Around the first century BC, strong trading links were established with China and India, and
these had a major impact on the culture, language and social customs of the country. Evidence of
a Hindu-Buddhist period in the history of Malaysia can today be found in the temple sites of the
Bujang Valley and Merbok Estuary in Kedah in the north west of
Peninsular Malaysia, near the Thai border. The spread of Islam,
introduced by Arab and Indian traders, brought the Hindu-Buddhist
era to an end by the 13th century. With the conversion of the Malay-
Hindu rulers of the Melaka Sultanate (the Malay kingdom which
ruled both side of the Straits of Malaka for over a hundred years),,
Islam was established as the religion of the Malays, and had
profound effect on Malay society.
The arrival of Europeans in Malaysia brought a dramatic change to
the country. In 1511, the Portuguese captured Malaka and the rulers
of the Melaka Sultanate fled south to Johor where they tried to
establish a new kingdom. They were resisted not only by the
Europeans but by the Acehnese, Minangkabau and the Bugis,
resulting in the sovereign units of the present-day states of
Peninsular Malaysia. The Portuguese were in turn defeated in 1641
by the Dutch, who colonized Melaka until the advent of the British in the Dutch exerted any
profound influence on Malay society.
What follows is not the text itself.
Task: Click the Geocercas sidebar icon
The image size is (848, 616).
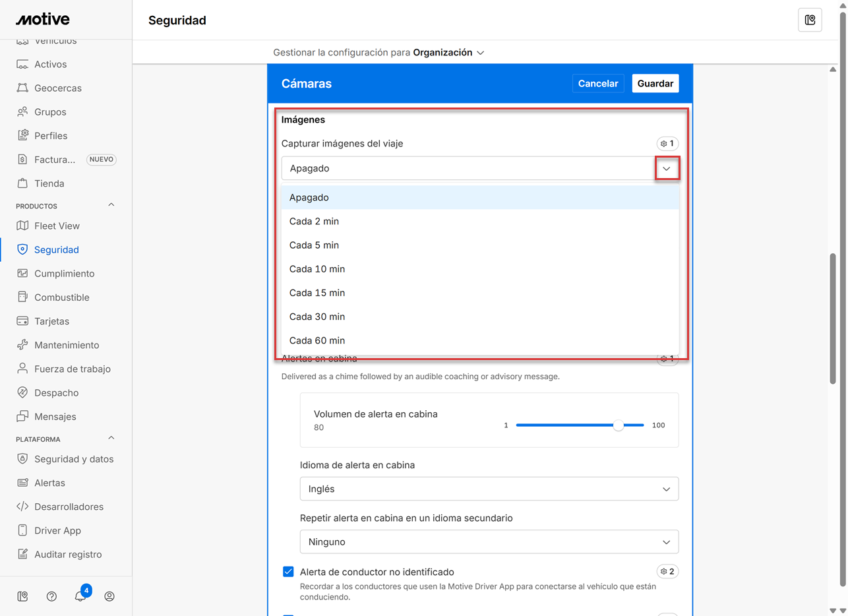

The British acquired Melaka from the Dutch in 1824 in
exchange for Bencoolen in Sumatra. From their new bases in Malaka, Penang and Singapore,
collectively known as the Straits settlements, the British, through their influence and power,
began the process of political intergration of the Malay states of Peninsular Malaysia. After
World War II and the Japanese occupation from 1941-45, the British created the Malayan Union
1946.This was abandoned in 1948 and the Federation of Malaya emerged in its place. The
Federation gained its independence from Britain on 31 August 1957.In September 1963, Malaya,
Sarawak, Sabah, and initially Singapore united to form Malaysia, a country whose potpourri of
society and customs derives from its rich heritage from four of the world's major cultures -
Chinese, Indian, Islamic and Western.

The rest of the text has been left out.